Re: Memory leak from ExecutorState context? - Mailing list pgsql-hackers

From Tomas Vondra
Subject Re: Memory leak from ExecutorState context?
Date
Msg-id ae017eef-79d5-fcd6-b865-b7e55ac5290b@enterprisedb.com
Whole thread Raw
In response to Re: Memory leak from ExecutorState context?  (Jehan-Guillaume de Rorthais <jgdr@dalibo.com>)
Responses Re: Memory leak from ExecutorState context?  (Justin Pryzby <pryzby@telsasoft.com>)
List pgsql-hackers
On 3/17/23 09:18, Jehan-Guillaume de Rorthais wrote:
> Hi there,
> 
> On Fri, 10 Mar 2023 19:51:14 +0100
> Jehan-Guillaume de Rorthais <jgdr@dalibo.com> wrote:
> 
>>> So I guess the best thing would be to go through these threads, see what
>>> the status is, restart the discussion and propose what to do. If you do
>>> that, I'm happy to rebase the patches, and maybe see if I could improve
>>> them in some way.  
>>
>> [...]
>>
>>> I was hoping we'd solve this by the BNL, but if we didn't get that in 4
>>> years, maybe we shouldn't stall and get at least an imperfect stop-gap
>>> solution ...  
>>
>> Indeed. So, to sum-up:
>>
>> * Patch 1 could be rebased/applied/backpatched
> 
> Would it help if I rebase Patch 1 ("move BufFile stuff into separate context")?
> 

Yeah, I think this is something we'd want to do. It doesn't change the
behavior, but it makes it easier to track the memory consumption etc.
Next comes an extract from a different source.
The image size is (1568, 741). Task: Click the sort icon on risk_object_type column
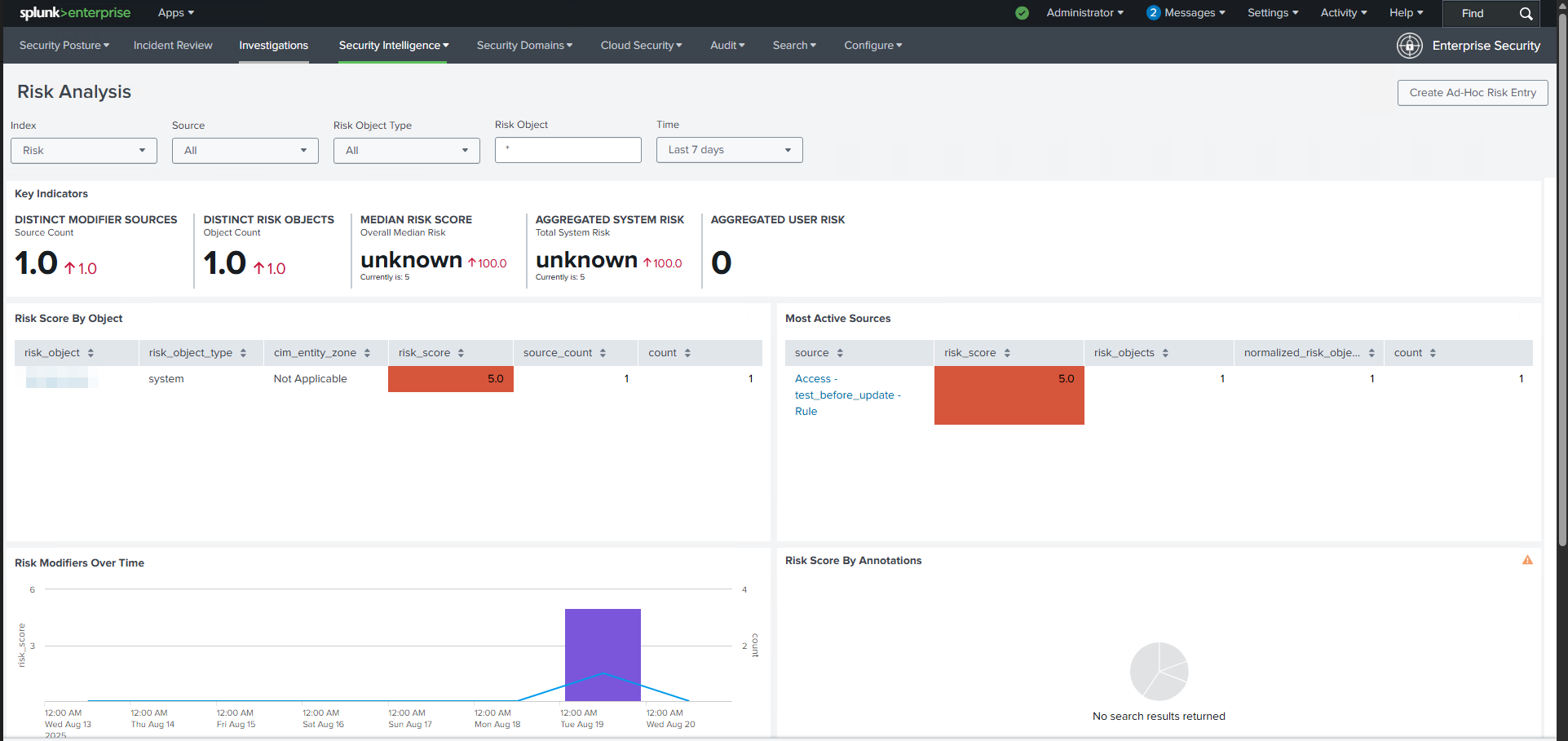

>> * Patch 2 is worth considering to backpatch
> 

I'm not quite sure what exactly are the numbered patches, as some of the
threads had a number of different patch ideas, and I'm not sure which
one was/is the most promising one.

IIRC there were two directions:

a) "balancing" i.e. increasing work_mem to minimize the total memory
consumption (best effort, but allowing exceeding work_mem)
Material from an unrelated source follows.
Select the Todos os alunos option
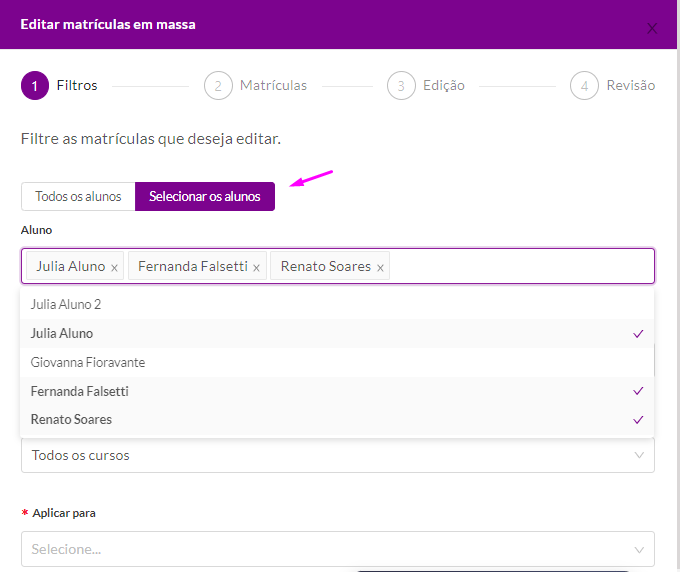The width and height of the screenshot is (680, 572). [x=78, y=196]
b) limiting the number of BufFiles, and combining data from "future"
batches into a single file

I think the spilling is "nicer" in that it actually enforces work_mem
more strictly than (a), but we should probably spend a bit more time on
the exact spilling strategy. I only really tried two trivial ideas, but
maybe we can be smarter about allocating / sizing the files? Maybe
instead of slices of constant size we could/should make them larger,
similarly to what log-structured storage does.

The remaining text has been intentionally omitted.